La respuesta rusa a la política de cerco a que se la está sometiendo, es en principio regional, y está en marcha. Georgia fue un primer caso. Pero esa réplica no está limitada a la decisión de meter en caja al turbulento y peligroso mandatario georgiano, títere de Estados Unidos, sino de asegurar la presencia rusa en el Mar Negro, amenazada por la pretensión occidental de convertirlo en un lago de la Otan. Y en consecuencia bloquear el acceso ruso al Mediterráneo. En la breve guerra librada días pasados con los georgianos, y como consecuencia de los desarrollos políticos posteriores, Rusia ha pasado a controlar –de manera provisoria, al menos- los puertos de Poti, en Georgia, y de Sukumi, en Abjasia, que podrían servir para reemplazar al de Sebastopol, en Crimea, puesto en entredicho por Ucrania, que se está arrogando, con evidente aliento occidental, el derecho de vigilar las actividades de la Flota rusa del Mar Negro. Crimea fue cedida, junto a Ucrania oriental, al gobierno de Kiev en la época en que la URSS se ilusionaba en seguir siendo una superpotencia plurinacional. Pero ambas regiones están habitadas por una abrumadora mayoría de habitantes que se reconocen solidarios con Moscú. Es probable que los rusos pasen por alto con un encogimiento de hombros las amenazas ucranianas, pero si la situación deviene muy incómoda esos dos otros reparos portuarios los sacarían inmediatamente de apuros.
El mundo nunca fue un lugar fácil, pero ahora se ha tornado singularmente inhóspito. Frente a esto, ¿qué puede esperarse de las dirigencias occidentales, culpables de este siniestro viraje? Barack Obama sigue prendido al espectáculo dentro del espectáculo que suponen las campañas para las elecciones presidenciales en Estados Unidos. Habida cuenta de que tiene a Zbygniew Brzezinski –un polaco-norteamericano informado por un arraigado resentimiento antirruso y pope de la estrategia global de Estados Unidos, junto Kissinger y a los neocons que militan en el bando republicano- como asesor en política exterior, es poco lo que se puede esperar de él en esa materia. En cuanto a John McCain, el aspirante republicano a la presidencia, decir que se trata de un halcón es quedarse corto. Pertenece al mismo archipiélago de los “estadistas” que votaron la intervención norteamericana en Irak y sostiene punto por punto las tesis de la “guerra infinita”.

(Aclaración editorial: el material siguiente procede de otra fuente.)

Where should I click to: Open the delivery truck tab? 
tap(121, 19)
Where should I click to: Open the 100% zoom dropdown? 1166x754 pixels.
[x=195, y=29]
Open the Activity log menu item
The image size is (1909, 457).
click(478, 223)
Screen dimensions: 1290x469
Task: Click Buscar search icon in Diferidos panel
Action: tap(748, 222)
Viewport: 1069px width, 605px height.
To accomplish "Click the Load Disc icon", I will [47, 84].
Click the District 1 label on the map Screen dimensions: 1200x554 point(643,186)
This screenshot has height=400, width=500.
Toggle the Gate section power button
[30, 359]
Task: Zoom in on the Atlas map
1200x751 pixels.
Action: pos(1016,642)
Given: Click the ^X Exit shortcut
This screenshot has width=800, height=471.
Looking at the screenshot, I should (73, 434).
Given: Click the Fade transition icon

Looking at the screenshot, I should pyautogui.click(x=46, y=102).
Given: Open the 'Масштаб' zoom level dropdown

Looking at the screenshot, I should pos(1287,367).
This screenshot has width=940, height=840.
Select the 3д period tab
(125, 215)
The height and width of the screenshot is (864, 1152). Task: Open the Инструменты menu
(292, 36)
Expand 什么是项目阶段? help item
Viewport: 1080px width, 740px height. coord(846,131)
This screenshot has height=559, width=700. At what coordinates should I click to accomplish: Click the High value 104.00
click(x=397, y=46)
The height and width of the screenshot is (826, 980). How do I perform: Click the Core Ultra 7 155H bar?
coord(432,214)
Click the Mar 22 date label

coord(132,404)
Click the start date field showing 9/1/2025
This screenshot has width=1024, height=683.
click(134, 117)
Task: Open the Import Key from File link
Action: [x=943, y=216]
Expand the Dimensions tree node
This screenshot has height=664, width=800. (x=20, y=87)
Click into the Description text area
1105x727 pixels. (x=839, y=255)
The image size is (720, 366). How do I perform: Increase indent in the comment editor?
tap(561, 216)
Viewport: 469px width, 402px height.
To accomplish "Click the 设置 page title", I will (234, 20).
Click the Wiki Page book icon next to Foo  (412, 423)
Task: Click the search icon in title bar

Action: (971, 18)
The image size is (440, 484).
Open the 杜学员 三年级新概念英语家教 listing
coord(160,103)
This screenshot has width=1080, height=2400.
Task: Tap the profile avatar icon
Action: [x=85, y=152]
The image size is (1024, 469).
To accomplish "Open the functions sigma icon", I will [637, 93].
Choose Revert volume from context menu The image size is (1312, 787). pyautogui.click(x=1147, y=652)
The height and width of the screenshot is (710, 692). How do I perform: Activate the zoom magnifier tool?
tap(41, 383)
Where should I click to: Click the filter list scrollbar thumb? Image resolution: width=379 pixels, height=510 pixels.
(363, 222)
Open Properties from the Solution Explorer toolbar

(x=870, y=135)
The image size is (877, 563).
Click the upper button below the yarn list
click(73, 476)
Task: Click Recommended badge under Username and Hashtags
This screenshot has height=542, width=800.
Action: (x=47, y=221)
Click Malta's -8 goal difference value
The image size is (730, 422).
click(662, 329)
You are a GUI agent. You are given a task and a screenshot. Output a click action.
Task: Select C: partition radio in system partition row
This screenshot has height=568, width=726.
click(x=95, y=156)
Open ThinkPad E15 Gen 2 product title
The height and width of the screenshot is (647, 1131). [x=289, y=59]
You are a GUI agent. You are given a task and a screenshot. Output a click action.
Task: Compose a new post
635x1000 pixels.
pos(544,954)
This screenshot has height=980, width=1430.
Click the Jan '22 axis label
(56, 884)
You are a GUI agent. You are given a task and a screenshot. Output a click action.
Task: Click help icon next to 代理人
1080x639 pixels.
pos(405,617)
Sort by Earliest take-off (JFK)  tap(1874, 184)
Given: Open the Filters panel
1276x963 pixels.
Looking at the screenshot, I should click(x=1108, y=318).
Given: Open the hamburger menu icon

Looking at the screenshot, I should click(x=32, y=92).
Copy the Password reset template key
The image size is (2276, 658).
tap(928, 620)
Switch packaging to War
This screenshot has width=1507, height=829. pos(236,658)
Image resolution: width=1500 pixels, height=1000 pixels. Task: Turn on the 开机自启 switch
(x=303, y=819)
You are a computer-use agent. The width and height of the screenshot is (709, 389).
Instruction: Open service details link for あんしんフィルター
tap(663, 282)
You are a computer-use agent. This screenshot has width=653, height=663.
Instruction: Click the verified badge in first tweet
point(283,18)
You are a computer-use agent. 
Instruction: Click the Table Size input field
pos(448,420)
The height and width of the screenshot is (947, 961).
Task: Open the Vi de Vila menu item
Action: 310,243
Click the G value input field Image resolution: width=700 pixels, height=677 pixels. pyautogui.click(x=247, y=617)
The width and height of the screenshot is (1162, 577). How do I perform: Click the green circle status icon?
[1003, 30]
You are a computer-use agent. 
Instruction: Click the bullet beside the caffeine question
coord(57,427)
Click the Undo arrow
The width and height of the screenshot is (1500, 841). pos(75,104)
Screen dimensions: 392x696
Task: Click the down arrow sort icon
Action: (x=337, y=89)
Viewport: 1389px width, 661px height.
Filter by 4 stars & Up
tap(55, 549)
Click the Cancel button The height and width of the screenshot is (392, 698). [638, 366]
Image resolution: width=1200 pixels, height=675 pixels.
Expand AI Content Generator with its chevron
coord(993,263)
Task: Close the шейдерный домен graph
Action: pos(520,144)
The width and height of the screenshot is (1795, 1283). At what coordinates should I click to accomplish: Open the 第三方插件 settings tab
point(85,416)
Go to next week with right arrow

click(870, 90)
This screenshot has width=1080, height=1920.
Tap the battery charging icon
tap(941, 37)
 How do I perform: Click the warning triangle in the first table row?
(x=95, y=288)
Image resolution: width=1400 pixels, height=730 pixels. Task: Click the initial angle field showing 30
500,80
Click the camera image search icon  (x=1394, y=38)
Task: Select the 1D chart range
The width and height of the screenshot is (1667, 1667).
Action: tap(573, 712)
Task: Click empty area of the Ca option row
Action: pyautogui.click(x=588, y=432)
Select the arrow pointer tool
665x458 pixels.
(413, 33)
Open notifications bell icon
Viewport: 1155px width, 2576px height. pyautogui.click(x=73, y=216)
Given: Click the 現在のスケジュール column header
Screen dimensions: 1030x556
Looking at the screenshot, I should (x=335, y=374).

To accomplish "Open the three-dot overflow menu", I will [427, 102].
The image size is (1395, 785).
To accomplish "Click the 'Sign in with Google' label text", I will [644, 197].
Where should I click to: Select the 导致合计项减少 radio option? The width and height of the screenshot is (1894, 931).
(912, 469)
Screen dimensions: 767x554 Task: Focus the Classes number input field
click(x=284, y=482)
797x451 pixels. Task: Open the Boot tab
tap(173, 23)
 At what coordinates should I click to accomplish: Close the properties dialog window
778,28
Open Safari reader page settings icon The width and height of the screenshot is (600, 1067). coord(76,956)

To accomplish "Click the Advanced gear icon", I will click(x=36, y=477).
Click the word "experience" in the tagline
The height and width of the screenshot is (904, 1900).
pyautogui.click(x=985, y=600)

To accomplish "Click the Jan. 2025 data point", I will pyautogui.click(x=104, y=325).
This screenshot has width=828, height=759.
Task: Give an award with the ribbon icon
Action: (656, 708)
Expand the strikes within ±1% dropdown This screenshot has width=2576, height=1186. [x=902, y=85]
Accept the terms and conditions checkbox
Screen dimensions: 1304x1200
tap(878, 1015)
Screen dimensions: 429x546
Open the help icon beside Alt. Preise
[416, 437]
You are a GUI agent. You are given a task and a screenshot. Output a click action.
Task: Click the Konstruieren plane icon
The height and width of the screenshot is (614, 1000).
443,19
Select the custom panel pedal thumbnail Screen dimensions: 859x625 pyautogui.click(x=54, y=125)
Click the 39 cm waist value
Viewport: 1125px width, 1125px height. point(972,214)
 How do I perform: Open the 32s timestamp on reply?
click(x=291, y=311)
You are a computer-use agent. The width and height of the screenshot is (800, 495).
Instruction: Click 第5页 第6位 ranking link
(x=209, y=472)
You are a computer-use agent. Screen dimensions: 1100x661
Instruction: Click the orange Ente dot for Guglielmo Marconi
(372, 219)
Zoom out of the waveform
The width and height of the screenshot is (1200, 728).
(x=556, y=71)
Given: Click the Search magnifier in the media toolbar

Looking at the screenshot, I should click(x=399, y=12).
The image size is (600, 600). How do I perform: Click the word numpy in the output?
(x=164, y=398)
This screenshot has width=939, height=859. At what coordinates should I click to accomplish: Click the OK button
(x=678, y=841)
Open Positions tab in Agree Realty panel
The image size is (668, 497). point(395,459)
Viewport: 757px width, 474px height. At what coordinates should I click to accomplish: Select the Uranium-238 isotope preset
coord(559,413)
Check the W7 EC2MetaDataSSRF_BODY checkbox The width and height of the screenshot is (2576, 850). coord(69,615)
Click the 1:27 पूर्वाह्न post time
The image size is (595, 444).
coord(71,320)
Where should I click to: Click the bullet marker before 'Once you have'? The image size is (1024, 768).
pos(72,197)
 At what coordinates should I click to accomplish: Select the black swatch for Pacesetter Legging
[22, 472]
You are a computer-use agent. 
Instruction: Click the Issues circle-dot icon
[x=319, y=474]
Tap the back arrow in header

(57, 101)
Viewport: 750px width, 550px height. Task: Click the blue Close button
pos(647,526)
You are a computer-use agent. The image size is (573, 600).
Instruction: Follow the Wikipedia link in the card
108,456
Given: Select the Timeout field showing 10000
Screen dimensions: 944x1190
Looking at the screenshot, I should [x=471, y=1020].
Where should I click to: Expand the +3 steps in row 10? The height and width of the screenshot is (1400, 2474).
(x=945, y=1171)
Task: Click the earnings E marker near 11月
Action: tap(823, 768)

La gente tiende a no acordar mayor importancia a las declaraciones rusas. En parte, claro, porque no las conoce, gracias al escamoteo que de ellas hacen los medios de prensa. Pero también por cierta confianza laxa en que no va a pasar nada: ¡hace tanto tiempo que los anglosajones tienen la sartén por el mango! Y bien, las cosas no son tan así. Dimitri Rogosin comparó la situación actual con la de las semanas previas a la primera guerra mundial. Quizá sea una exageración, quizá aquí no quepa hablar de semanas sino de meses, o incluso años, pero el sentido en que van las cosas es el mismo, aunque en una configuración militar y política infinitamente más peligrosa.
No son tanto la razón y el buen sentido lo que guían los comportamientos gubernamentales en los momentos de crisis. Son las fuerzas subterráneas y ciegas de la economía, de los condicionamientos culturales, del temor y de la ignorancia, lo que suele precipitar los conflictos. Es la hybris a la que hacía referencia Tolstoi cuando citaba un proverbio greco-latino para referirse a Napoleón: “Quos vult perdere, Jupiter dementat” (Júpiter torna dementes a quienes quiere perder…)
La mezcla de irresponsabilidad y anonimato en que se mueven las fuerzas que agitan al mundo de hoy, hace aun más creíble este ominoso horizonte.